5. Verification / Validation
Confirm the fix worked by checking the scanner’s configuration and re-running tests.
- Post-fix check: Examine the scanner’s configuration interface or config file; ‘smtp_host’ should now be set to your chosen domain.
- Re-test: Run a scan and verify that connections are made to your new SMTP host, not example.edu.
- Monitoring: Check scanner logs for successful connections to the new SMTP host.
# Post-fix command and expected output:
# grep -r "smtp_host" /path/to/scanner/config
# smtp_host = yourdomain.com
6. Preventive Measures and Monitoring
Suggest only measures that are relevant to the vulnerability type.
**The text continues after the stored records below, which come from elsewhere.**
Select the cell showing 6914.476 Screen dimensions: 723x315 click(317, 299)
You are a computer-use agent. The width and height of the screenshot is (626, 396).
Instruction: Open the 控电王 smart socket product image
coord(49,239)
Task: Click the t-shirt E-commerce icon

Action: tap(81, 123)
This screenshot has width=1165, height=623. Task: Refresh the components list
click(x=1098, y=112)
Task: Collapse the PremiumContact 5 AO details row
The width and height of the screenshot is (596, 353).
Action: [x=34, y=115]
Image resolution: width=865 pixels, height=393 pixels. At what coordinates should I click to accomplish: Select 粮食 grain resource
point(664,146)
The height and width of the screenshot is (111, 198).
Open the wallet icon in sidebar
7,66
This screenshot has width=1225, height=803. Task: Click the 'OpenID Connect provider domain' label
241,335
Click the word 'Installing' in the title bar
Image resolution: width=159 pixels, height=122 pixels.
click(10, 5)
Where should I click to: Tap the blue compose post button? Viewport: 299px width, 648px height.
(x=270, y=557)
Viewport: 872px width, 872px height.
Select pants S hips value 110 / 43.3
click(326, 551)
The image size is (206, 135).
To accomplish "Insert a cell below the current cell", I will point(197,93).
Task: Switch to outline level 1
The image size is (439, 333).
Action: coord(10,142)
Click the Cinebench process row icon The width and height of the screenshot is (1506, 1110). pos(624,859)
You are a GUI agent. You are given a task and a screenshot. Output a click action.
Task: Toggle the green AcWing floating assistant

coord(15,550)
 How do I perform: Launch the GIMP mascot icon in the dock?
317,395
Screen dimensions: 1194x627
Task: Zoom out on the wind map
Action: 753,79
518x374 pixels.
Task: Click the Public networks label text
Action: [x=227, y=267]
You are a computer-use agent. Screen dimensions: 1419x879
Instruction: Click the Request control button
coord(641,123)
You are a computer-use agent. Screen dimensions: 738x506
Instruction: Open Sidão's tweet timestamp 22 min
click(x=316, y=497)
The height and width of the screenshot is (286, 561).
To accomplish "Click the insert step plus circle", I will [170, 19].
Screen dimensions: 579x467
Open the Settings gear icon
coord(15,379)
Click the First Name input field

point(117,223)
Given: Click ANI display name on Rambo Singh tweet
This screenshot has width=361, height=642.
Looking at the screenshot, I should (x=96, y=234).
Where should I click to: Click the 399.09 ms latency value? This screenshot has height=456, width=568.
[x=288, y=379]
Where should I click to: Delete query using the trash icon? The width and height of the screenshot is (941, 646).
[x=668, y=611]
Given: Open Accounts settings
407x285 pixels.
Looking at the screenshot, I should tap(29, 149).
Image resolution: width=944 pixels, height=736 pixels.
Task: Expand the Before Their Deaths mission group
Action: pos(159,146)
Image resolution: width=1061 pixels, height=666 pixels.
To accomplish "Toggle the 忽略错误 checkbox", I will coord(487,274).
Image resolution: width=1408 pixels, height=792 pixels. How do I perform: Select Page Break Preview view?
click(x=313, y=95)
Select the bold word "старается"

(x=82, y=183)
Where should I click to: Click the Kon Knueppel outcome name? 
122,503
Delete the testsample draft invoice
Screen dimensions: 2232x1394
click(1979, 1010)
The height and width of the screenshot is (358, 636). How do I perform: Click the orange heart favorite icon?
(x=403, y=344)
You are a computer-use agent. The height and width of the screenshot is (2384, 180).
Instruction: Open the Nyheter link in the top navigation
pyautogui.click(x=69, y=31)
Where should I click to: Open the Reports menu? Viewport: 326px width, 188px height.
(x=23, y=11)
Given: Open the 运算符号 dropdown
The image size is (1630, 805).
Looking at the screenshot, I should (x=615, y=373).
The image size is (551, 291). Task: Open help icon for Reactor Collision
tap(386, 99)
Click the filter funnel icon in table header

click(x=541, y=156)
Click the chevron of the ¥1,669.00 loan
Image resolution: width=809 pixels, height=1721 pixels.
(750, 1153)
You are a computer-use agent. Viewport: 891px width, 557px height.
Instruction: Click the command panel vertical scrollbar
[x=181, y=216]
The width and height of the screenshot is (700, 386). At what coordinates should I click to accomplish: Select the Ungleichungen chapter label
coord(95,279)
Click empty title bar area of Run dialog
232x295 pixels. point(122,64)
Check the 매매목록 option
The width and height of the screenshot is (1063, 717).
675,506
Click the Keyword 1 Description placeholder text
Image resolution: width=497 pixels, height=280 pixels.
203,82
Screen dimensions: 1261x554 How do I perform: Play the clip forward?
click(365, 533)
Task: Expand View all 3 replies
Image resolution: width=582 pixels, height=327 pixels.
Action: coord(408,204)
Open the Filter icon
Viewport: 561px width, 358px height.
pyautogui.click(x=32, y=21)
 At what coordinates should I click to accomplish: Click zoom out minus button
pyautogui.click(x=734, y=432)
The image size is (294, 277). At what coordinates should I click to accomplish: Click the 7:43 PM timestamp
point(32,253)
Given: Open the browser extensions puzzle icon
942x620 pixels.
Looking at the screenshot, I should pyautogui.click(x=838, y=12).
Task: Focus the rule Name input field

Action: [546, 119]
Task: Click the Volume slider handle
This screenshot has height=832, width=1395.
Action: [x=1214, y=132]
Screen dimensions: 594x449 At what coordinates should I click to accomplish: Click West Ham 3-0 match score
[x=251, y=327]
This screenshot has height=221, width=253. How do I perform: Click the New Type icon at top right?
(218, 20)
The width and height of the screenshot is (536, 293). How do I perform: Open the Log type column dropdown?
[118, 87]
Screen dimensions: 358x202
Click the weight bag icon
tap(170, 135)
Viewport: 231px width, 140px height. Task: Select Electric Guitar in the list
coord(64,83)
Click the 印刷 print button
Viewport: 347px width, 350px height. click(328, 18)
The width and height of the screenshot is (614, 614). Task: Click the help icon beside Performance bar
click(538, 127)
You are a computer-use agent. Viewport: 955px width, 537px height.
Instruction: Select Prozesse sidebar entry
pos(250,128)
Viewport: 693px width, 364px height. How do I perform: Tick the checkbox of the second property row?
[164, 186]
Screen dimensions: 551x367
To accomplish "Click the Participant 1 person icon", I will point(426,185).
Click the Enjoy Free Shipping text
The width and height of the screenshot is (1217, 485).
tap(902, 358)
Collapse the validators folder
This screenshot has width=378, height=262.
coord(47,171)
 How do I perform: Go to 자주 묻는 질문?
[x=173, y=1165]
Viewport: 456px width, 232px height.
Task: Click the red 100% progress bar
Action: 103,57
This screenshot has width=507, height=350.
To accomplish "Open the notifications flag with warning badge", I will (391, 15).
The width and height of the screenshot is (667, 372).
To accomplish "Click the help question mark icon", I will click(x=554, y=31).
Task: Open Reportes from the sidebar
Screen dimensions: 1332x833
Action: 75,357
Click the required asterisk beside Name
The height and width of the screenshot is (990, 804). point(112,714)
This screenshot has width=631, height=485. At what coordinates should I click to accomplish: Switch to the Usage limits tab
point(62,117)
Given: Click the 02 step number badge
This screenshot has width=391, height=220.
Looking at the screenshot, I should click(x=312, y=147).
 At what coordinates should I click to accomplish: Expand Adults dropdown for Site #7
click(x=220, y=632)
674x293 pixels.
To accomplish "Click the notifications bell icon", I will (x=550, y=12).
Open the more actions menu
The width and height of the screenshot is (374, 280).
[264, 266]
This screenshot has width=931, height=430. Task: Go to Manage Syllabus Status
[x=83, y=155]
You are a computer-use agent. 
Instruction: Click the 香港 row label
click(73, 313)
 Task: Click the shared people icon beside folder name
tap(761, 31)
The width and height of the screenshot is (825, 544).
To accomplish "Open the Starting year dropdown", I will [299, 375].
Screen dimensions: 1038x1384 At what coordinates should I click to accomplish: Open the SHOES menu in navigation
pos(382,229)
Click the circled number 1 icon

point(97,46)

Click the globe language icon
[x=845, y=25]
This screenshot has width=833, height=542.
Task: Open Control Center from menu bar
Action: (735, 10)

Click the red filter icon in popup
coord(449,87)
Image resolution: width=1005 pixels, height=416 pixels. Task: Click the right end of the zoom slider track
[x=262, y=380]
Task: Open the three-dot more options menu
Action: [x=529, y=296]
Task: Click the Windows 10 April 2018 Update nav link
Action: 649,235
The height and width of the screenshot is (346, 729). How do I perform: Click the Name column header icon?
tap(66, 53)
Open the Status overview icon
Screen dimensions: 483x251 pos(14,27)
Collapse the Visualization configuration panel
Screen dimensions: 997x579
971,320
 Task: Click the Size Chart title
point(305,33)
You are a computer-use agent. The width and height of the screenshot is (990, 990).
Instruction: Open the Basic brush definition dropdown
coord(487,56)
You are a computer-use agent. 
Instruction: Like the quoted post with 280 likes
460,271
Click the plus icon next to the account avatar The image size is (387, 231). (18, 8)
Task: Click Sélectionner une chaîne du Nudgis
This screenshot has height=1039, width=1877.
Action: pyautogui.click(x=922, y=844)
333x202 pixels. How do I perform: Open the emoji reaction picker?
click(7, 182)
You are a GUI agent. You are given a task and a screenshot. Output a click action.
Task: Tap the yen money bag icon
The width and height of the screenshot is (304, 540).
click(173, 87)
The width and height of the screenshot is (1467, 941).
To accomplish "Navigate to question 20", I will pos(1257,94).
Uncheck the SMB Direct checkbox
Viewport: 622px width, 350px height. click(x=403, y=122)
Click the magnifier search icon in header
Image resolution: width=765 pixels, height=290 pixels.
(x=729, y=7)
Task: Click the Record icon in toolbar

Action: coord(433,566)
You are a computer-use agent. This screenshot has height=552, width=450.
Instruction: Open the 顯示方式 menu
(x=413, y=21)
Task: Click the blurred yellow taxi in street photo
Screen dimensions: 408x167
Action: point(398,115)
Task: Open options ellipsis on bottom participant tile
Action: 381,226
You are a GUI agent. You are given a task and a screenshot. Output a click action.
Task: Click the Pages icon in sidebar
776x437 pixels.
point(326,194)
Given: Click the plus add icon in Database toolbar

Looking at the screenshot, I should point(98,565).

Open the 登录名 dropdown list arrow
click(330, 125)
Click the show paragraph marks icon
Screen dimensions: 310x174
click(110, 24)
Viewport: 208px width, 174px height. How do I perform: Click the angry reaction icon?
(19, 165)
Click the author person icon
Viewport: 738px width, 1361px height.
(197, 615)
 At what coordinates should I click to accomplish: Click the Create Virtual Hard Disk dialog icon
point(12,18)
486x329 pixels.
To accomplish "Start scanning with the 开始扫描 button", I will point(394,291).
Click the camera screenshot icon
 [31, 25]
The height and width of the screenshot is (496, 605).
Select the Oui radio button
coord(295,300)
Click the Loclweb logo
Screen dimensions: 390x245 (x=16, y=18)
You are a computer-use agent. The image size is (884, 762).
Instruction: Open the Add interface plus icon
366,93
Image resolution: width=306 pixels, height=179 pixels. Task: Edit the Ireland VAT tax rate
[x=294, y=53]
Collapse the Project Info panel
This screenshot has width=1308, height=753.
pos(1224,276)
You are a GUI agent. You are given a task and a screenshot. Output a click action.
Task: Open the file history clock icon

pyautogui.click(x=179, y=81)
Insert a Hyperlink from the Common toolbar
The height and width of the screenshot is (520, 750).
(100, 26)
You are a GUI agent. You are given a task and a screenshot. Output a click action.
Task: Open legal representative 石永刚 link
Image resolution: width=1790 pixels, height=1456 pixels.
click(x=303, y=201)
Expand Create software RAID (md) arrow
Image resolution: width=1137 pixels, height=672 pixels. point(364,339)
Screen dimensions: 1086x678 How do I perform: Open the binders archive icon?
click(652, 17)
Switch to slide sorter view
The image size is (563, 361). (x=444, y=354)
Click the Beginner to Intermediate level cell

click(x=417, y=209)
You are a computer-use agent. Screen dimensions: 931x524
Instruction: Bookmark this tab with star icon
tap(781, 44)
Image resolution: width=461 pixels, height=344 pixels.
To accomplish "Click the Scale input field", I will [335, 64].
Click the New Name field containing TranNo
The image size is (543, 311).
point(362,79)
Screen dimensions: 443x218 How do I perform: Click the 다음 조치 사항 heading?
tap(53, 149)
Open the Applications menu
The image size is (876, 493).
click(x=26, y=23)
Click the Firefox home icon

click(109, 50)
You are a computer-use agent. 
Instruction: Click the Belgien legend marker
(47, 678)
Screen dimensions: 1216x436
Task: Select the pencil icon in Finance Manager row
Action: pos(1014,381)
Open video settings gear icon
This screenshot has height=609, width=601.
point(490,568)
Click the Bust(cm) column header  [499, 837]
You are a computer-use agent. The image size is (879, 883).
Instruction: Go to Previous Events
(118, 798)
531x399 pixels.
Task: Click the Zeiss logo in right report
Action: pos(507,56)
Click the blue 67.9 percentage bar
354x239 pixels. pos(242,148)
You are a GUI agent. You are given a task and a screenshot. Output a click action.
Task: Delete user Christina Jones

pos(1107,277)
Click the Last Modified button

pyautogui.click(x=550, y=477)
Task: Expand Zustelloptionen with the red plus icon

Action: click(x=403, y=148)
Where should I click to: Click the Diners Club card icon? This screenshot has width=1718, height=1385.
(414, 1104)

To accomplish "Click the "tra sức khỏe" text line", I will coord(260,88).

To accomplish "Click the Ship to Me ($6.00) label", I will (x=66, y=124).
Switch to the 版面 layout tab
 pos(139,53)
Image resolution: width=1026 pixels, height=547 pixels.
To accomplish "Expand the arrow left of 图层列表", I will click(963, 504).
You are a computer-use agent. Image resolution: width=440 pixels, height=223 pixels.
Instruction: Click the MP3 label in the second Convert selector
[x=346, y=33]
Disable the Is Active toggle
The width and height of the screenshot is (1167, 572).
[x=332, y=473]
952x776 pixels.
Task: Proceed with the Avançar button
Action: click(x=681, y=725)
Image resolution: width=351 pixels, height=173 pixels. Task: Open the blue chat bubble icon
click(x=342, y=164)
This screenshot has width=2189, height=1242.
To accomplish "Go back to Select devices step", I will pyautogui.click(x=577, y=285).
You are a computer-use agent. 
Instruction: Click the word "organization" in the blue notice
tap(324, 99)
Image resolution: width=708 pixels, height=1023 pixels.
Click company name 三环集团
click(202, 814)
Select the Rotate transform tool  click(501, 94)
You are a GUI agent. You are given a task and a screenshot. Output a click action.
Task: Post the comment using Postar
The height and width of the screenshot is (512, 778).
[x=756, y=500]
- Baselines: Update security baselines or policies to require a custom SMTP host for scanning tools.
- Pipelines: Include configuration checks in CI/CD pipelines to prevent deployment of scanners with default settings.
- Asset and patch process: Regularly review scanner configurations as part of your asset management process.
7. Risks, Side Effects, and Roll Back
List known risks or service impacts from the change. Give short roll back steps.
- Risk or side effect 2: Using an unavailable SMTP host will cause scan failures. Verify the new host is reachable and functioning.
- Roll back: Restore the original scanner configuration file. Restart the scanner if required.
8. References and Resources
Link only to sources that match this exact vulnerability.
- Vendor advisory or bulletin: No specific vendor advisory available for this general issue.
- NVD or CVE entry: This is not a standard CVE, so no NVD entry exists.
- Product or platform documentation relevant to the fix: Refer to your scanner’s documentation for configuration details.